4. During the Bush years, a provision was added to legislation that required the religious group to separate any overt religious activity from the aid they were providing with government funds. Essentially, a group could be very sectarian with their right hand, but had to be non-religious with their left. Someone actually thought this would work.
5. Obama campaigned on a pledge to bar funds from houses of worship that would use the money to proselytize or discriminate in hiring on the basis of a prospective employee’s religion and beliefs.
6. In February of 2009, President Obama established the White House Office of Faith-Based and Neighborhood Partnerships and the 25-member President's Advisory Council on Faith-Based and Neighborhood Partnerships. This group was to have an even wider advisory scope than the Bush group. BUT they were specifically told not to deal with the hiring issue. That would be handled on a case-by-case basis and was under further legal review.
7. After their first year, their first 73-page report reads in its opening paragraph, "At the Administration’s direction, the Council did not address the issue of religion-based employment decisions regarding jobs partially or fully subsidized by federal funds."
8. They also did not address abortion, although President Obama did say he wanted the group to look at "abortion reduction." According to the Christian Post, he later retracted.
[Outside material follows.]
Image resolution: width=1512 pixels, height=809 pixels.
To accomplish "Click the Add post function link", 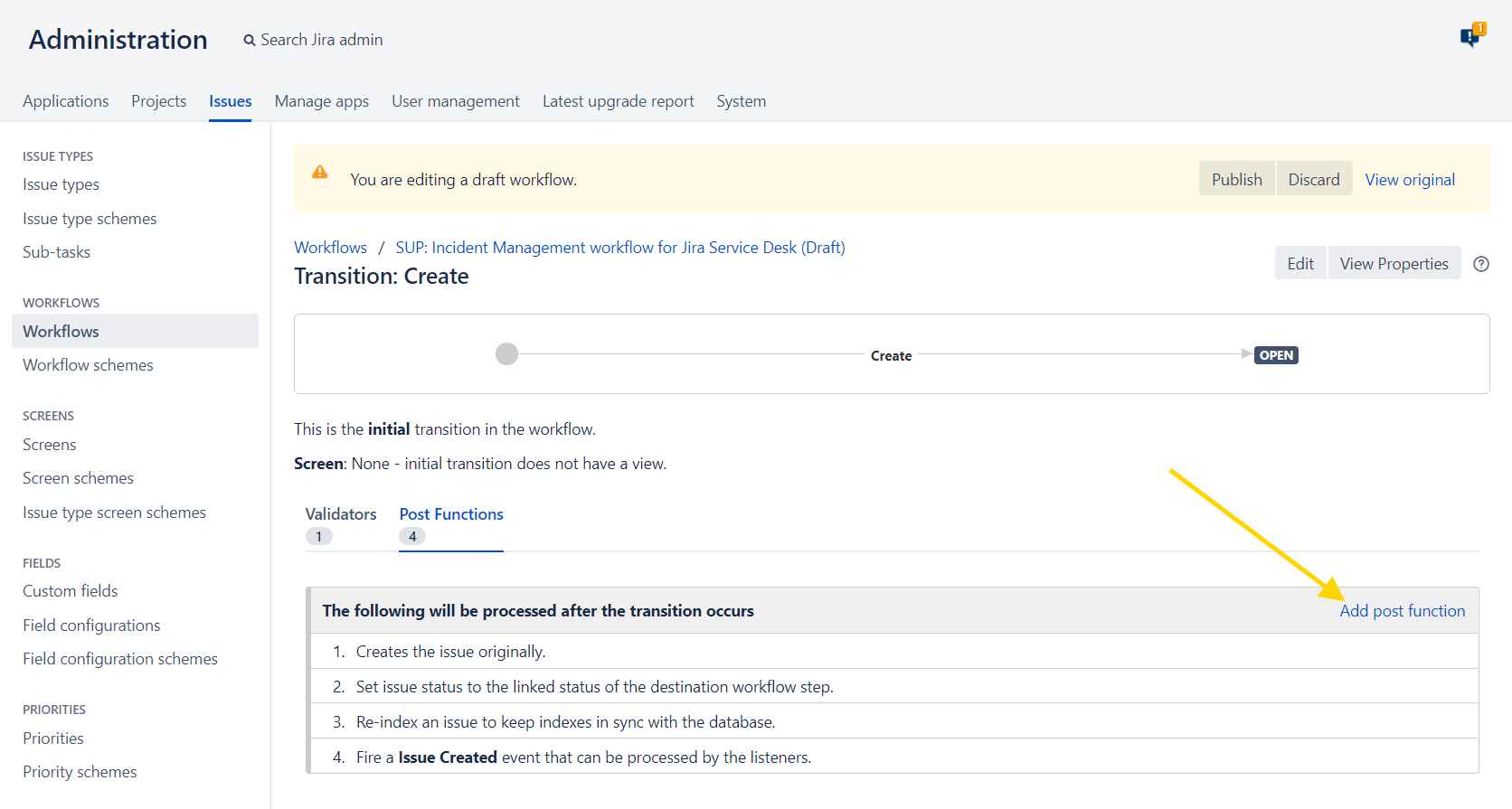I will pyautogui.click(x=1402, y=611).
"Joshua DuBois, the director of the office, said the council members have been involved in conversations about abortion reduction but did not create a task force for the issue because the president would like to extend the discussion to include the Domestic Policy Council."
So here is one part of the mess.
Should a group accepting federal funds be forced to hire gay people or people who support reproductive choice for the federally funded part of their work, when the group regards these people as representing all they do not believe in? There are many thoughts about this, all of them usually a decibel louder than normal conversation. The Catholic church has made it abundantly clear that they will stop providing services if they are forced to provide support to gay people or to people affirming freedom of choice.
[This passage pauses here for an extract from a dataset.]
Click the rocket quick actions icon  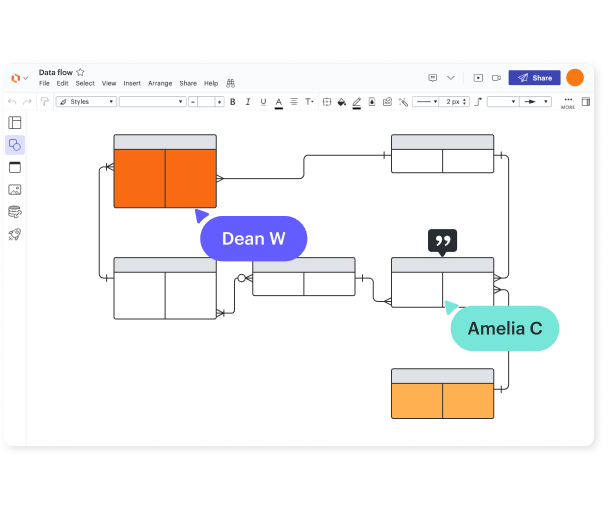coord(15,234)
And here is another fine mess.
According to the Huffington Post, Catholic Charities in D.C. has stopped paying spousal benefits for all new employees (just in case any of them are gay, thereby leveling the playing field).
According to the Washington Post, Catholic Charities protested the December vote that made same-sex marriage legal in D.C. and has threatened not to renew its contracts with the city. The nation's capital provides $22 million every year to Catholic Charities for social services programs.
The charity had threatened to pull out of D.C. entirely if this issue cannot be resolved, (and this charity does a great deal of work in D.C.)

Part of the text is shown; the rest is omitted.